- Official poster
- Directed by: Stacey Lee;
- Based on: Sour by Olivia Rodrigo
- Produced by: Michelle An; John Janick; David D. Moore; Jason Sterman;
- Starring: Olivia Rodrigo; Dan Nigro;
- Cinematography: Zoe Simone Yi
- Edited by: Nia Imani
- Music by: Scott Michael Smith
- Production companies: Interscope Films; Supper Club;
- Distributed by: Disney+
- Release date: March 25, 2022;
- Running time: 76 minutes
- Country: United States
- Language: English

= Olivia Rodrigo: Driving Home 2 U =

Musical Documentary

Olivia Rodrigo: Driving Home 2 U (stylized in all lowercase and subtitled A Sour Film) is a 2022 American documentary directed by Stacey Lee, released to Disney+ on March 25, 2022. Based on the making of Olivia Rodrigo's debut album, Sour, the documentary is about a road trip Rodrigo took between Salt Lake City and Los Angeles along with her live band, where they performed songs from Sour on different spots along the trip. The documentary also contains clips of Rodrigo and Sour producer Dan Nigro, as well as interviews where Rodrigo explains the meaning behind songs from the album. The documentary won "Best Music Documentary" at the 2022 MTV Movie & TV Awards and was nominated for "Best Longform Video" at the 2022 MTV Video Music Awards.

==Synopsis==
The official synopsis released to Disney+ states "Grammy nominated singer-songwriter Olivia Rodrigo takes a familiar road trip from Salt Lake City, where she began writing her debut album Sour, to Los Angeles. Along the way, Rodrigo recounts the memories of writing and creating her record-breaking debut album and shares her feelings as a young woman navigating a specific time in her life. Through new live arrangements of her songs, intimate interviews and never-before-seen footage from the making of the album, audiences will follow Olivia along on a cinematic journey exploring the story of Sour. Olivia Rodrigo: Driving Home 2 U is a Disney+ original film from Disney Branded Television, directed by Stacey Lee and produced by Interscope Films and Supper Club."

==Production==
Rodrigo and Dan Nigro installed a GoPro camera in Nigro's home studio, shortly after the success of "Drivers License", in order to capture them "picking apart arrangements, lyrics, and song order as it gets down to the wire."

==Release and promotion==
Olivia Rodrigo: Driving Home 2 U was announced via Rodrigo's social media profiles on February 17, 2022. A teaser trailer for the film was released on the same day. The film was released to Disney+ on March 25, 2022, and to Hulu on May 1, 2022. On the 21st of March, a new arrangement of jealousy, jealousy from Driving Home 2 U was released by Disney Plus. The film had one television airing on May 1, 2022, on Freeform in the United States.

==Reception==

=== Audience viewership ===
According to Whip Media's TV Time, Olivia Rodrigo: Driving Home 2 U was the 10th most streamed movie across all platforms in the United States during the week of March 25 to March 27, 2022.

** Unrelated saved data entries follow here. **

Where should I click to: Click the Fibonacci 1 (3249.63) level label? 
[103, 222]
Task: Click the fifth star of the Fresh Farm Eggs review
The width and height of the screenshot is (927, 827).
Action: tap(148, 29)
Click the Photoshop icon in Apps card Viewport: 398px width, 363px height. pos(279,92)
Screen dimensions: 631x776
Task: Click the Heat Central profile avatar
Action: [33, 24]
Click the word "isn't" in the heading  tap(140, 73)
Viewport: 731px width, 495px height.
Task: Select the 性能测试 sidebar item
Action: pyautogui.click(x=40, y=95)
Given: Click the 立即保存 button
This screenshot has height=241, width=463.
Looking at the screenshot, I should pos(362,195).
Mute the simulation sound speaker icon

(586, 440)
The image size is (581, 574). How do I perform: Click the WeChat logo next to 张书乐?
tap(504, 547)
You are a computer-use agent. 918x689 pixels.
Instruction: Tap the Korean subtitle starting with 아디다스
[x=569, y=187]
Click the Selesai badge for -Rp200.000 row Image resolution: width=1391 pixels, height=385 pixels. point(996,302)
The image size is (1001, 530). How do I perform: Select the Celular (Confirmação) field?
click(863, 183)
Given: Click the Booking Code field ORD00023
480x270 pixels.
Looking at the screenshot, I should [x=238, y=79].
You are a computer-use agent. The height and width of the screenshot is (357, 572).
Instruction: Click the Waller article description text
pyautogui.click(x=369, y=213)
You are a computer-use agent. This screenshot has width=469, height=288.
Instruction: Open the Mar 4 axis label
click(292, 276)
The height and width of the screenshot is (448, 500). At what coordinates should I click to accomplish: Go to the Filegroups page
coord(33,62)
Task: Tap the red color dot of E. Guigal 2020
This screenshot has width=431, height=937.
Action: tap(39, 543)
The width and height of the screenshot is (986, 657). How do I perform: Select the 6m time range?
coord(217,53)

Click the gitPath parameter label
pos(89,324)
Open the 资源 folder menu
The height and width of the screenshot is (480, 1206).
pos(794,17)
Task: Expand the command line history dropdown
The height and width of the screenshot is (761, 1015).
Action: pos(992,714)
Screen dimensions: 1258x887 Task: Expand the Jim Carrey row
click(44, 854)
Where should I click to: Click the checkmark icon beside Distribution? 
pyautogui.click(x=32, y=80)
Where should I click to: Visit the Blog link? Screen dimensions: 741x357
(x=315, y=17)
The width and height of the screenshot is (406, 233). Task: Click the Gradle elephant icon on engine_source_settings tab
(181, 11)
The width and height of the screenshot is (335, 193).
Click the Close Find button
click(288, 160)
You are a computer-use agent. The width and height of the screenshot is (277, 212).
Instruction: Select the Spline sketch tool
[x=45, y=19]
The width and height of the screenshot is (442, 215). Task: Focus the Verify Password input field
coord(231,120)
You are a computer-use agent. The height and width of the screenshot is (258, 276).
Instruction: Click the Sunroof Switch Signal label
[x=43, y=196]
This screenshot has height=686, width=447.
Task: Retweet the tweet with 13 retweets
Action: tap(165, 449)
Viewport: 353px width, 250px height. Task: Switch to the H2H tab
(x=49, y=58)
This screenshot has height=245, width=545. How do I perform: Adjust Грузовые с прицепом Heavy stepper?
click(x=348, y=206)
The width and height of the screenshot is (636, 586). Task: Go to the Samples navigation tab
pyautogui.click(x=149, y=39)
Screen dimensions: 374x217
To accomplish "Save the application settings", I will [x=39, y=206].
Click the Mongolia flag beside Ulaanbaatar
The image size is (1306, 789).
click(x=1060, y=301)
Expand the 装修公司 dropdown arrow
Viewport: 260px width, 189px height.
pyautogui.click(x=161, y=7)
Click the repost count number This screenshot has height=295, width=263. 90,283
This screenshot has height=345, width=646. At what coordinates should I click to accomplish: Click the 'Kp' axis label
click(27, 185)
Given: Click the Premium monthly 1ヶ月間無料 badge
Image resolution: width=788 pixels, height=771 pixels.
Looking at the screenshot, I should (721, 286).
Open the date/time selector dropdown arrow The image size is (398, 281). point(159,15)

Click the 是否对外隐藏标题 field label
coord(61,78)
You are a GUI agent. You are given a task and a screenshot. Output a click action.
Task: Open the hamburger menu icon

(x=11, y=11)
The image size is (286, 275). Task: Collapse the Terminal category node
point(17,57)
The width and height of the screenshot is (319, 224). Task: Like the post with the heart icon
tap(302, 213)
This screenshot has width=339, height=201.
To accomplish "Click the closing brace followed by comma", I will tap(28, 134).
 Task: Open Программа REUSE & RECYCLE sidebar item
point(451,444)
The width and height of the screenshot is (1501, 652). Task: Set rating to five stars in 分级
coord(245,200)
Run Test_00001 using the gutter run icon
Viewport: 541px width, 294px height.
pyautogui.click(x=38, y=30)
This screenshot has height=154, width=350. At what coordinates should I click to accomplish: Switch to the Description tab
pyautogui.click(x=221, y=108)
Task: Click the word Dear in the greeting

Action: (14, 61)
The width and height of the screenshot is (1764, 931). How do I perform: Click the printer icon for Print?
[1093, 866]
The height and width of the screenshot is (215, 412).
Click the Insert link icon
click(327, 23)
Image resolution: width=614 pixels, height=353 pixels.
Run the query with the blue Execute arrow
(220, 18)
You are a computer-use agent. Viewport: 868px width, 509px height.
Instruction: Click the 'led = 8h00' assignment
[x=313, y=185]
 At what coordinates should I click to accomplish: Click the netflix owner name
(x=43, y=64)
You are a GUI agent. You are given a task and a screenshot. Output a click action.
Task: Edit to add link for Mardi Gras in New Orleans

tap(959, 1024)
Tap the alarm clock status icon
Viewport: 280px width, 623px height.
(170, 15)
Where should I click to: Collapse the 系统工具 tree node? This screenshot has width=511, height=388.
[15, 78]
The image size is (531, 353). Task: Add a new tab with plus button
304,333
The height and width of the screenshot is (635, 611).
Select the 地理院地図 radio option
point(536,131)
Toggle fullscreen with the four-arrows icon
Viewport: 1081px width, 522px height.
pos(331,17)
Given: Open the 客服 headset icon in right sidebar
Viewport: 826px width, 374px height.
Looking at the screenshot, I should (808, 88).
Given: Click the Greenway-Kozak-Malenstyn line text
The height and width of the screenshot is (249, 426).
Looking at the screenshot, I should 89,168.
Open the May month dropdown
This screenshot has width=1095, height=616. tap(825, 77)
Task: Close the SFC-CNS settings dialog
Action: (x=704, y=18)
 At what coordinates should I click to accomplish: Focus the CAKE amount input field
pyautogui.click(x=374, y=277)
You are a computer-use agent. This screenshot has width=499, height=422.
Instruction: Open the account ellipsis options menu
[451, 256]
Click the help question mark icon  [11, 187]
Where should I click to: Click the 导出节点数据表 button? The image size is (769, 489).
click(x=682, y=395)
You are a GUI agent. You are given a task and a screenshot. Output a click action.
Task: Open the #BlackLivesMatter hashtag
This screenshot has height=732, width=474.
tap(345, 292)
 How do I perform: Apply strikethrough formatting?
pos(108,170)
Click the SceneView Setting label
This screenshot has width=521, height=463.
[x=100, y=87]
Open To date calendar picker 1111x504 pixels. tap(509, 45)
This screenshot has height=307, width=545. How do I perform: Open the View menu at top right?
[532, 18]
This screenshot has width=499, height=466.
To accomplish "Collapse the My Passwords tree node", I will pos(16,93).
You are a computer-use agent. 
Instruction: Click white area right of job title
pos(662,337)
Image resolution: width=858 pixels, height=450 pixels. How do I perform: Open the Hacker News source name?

=== Critical reception ===
On Metacritic, which assigns a normalized score out of 100 to ratings from publications, Driving Home 2 U received an average score of 66 based on four reviews, indicating "generally favorable reviews".

Chris Azzopardi wrote in The New York Times that "the more Lee shows Rodrigo gazing into the distance, whether alone in a hotel room or atop a hill, the more it feels like a director's cue rather than an organic moment that the camera just happened to catch" and "In the scenes where Rodrigo is openly sharing parts of her life that led to creating Sour, authenticity seems to come more easily", but that "It's a film that at least succeeds in making you feel that it really is about the journey, not the destination." Owen Gleiberman of Variety calls Driving Home 2 U a "decently baked slice of fan service that still seems like it might be arriving a little too soon," while stating that the film is a "snapshot of a broken romantic moment" that provides "all-too-real emotions of adolescence."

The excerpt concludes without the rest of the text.